The actions of several politicians, including the key-swallowing farce, do succeed at exaggerating the ludicrous decisions that politicians sometimes make. The message feels even closer to home because of our own outbreak and the political disasters that have accompanied it. The animated character introductions and karaoke jokes serve to quicken the pace and confuse the audience to the same effect.

However, a zombie movie is all about the reactions of people in unimaginable circumstances. Despite this, the majority of the characters have one-dimensional personalities and even less inspired motivations, leading to a predictable and seemingly pointless plotline.

Instead of a true reflection on the nature of politicians working in a partisan system, we get a black-and-white portrayal of ‘the good guys’ and ‘the bad guys.’ The corrupt politician makes all the selfish decisions we would expect him to make. Wang and Hsiung, though morally grey in the amount of blood they shed, work together rationally to survive, their plans only thwarted by external actors.

While the chaos of the events is clear, the chaos of human nature is less so.

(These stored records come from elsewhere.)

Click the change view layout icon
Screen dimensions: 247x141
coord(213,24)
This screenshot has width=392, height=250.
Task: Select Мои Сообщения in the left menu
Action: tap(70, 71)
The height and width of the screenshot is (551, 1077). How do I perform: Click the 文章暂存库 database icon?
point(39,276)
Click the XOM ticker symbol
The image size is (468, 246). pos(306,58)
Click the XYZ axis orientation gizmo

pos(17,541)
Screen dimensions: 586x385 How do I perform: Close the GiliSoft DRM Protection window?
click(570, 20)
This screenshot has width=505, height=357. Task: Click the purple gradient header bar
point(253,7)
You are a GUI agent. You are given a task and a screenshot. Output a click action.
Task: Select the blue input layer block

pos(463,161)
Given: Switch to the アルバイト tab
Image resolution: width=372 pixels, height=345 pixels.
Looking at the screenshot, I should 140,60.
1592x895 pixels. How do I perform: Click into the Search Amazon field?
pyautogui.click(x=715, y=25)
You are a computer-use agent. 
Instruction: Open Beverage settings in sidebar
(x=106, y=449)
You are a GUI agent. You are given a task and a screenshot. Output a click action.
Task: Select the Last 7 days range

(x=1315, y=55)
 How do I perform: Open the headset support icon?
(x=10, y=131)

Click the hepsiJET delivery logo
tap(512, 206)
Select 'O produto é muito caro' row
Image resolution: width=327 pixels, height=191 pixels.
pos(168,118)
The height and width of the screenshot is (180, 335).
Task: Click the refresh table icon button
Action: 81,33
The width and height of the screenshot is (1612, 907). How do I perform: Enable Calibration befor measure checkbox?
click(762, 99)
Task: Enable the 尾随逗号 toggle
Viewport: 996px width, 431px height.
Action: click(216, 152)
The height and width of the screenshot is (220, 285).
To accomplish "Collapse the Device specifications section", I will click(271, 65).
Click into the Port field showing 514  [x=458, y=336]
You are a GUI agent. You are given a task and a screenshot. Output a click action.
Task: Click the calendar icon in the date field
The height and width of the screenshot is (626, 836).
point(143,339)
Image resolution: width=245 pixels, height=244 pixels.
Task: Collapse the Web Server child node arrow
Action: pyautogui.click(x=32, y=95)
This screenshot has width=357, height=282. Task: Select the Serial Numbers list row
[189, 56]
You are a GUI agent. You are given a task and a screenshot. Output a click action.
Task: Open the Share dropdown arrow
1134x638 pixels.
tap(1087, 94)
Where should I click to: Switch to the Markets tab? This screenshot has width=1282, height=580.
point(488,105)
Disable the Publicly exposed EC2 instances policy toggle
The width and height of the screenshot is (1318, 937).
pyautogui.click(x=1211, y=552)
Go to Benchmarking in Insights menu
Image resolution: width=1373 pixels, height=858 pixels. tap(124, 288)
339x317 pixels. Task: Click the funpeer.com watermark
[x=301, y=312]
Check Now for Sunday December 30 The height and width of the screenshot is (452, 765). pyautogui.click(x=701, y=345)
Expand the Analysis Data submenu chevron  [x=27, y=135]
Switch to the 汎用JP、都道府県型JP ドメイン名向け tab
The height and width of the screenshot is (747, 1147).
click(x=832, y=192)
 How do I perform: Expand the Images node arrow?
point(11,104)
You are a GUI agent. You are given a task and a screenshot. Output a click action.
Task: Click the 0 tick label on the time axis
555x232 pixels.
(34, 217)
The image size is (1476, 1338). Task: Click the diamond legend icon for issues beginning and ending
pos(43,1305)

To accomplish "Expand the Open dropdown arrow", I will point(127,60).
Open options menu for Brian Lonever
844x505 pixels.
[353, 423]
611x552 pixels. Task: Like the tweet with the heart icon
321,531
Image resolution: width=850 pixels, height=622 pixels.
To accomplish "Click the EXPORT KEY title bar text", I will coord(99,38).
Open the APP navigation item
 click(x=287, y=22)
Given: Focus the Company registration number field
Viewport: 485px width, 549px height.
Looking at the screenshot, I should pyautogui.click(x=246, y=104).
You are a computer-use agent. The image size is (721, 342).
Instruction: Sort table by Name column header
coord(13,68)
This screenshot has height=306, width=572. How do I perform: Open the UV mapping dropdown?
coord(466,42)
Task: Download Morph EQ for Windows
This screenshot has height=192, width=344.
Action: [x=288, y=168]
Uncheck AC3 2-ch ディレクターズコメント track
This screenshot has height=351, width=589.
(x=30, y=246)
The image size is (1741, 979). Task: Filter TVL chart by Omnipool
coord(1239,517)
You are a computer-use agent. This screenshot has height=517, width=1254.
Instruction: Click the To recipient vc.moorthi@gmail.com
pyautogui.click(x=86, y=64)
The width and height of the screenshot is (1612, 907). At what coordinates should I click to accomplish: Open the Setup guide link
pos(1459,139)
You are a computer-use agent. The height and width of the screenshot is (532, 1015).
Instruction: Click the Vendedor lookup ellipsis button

The audience walks away with the sense that humans make stupid decisions on purpose rather than due to the complex and ambiguous calculus of the human mind.

The result is predictable: the movie doesn’t feel like real chaos. It just feels like the chaos of a badly told story. My confusion was not directed at the actions of the characters; it was directed at the decisions of the writers.

At the end of the movie, we’re served with another shot of the parliament building — except this time, it’s on fire. The politicians have destroyed themselves and, ironically, the symbol of good governance which is meant to organize us. The chaos that was barely disguised at the beginning is now overtly obvious.

But the seeming inevitability of this exposure clashes with the audience’s very real fear of an unknowable future determined by unpredictable actors. We’re left with something that feels inapplicable to our own more complex reality. As the smoke rises from the blown-up building, a lingering sense of confusion sets in. We’ve destroyed ourselves — so what?